──────── SOURCE DATA

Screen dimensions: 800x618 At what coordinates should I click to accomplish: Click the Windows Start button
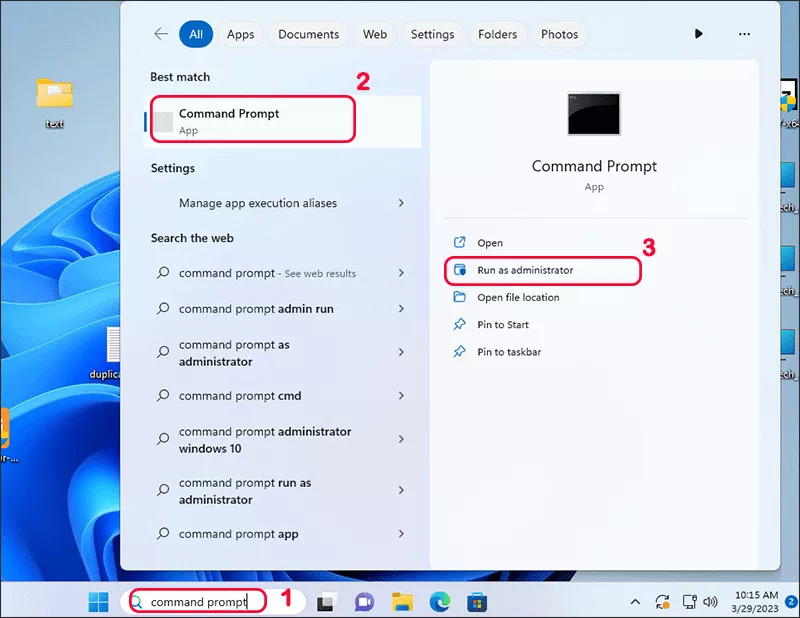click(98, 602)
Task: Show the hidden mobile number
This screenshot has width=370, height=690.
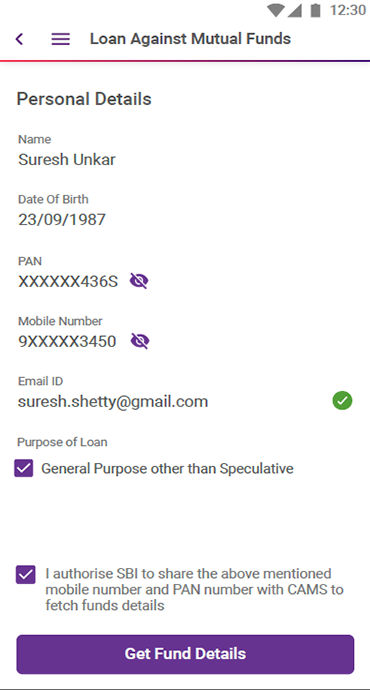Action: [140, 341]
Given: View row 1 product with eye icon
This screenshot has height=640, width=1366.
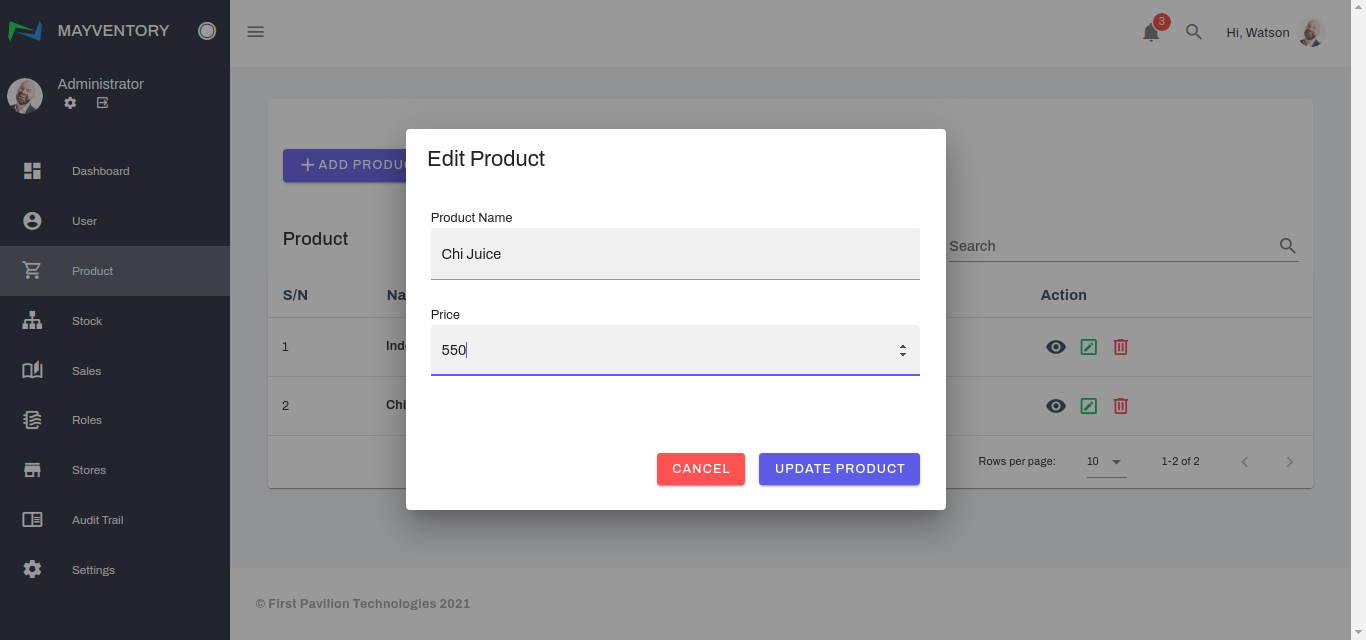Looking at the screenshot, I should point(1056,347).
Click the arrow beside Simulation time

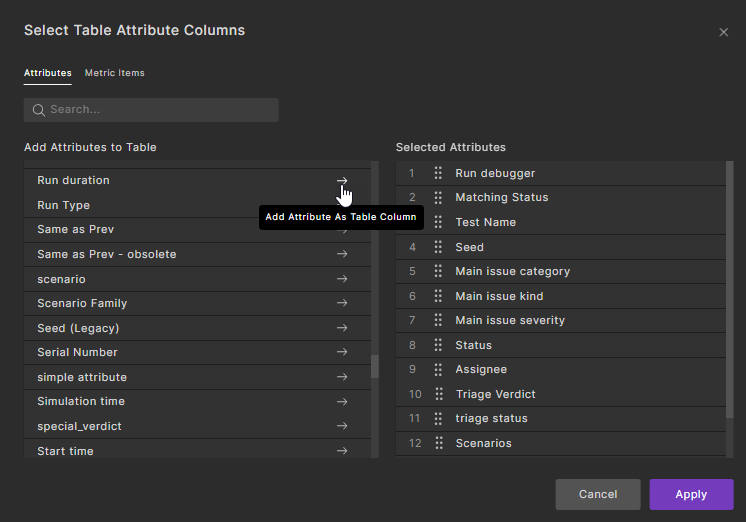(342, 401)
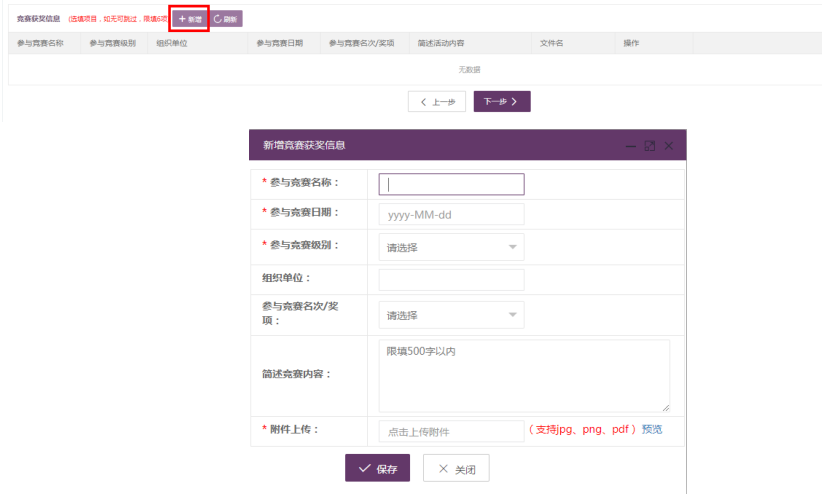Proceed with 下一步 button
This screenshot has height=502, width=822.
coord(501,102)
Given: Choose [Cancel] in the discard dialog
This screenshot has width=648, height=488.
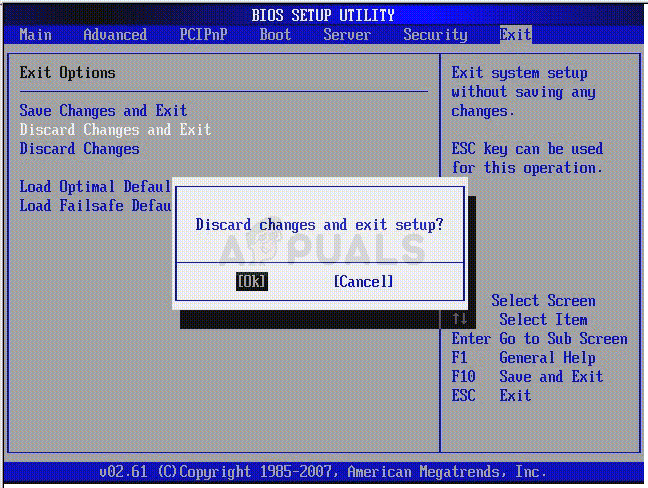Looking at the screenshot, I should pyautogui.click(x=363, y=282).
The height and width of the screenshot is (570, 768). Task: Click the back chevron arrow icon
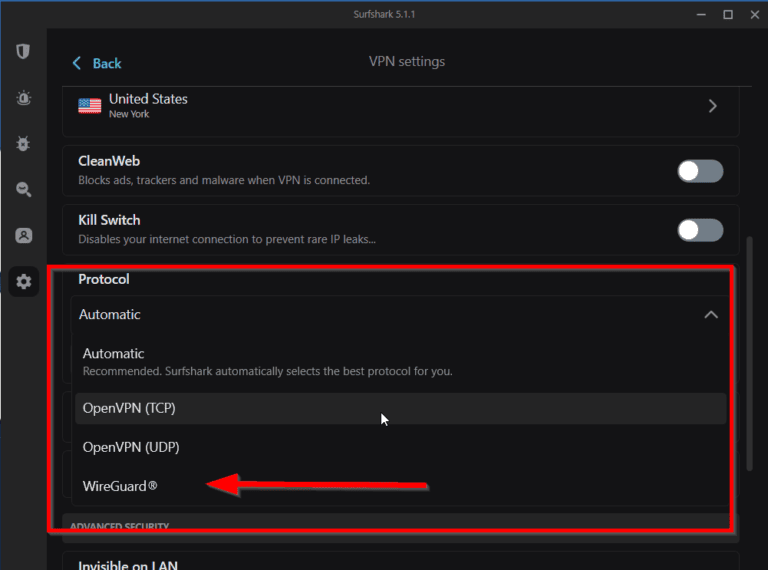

────────────────

Which lines above carry the string "Given"? Copy those lines.

### WRITTEN SOLUTION
Given: View row 1 product with eye icon
Given: Choose [Cancel] in the discard dialog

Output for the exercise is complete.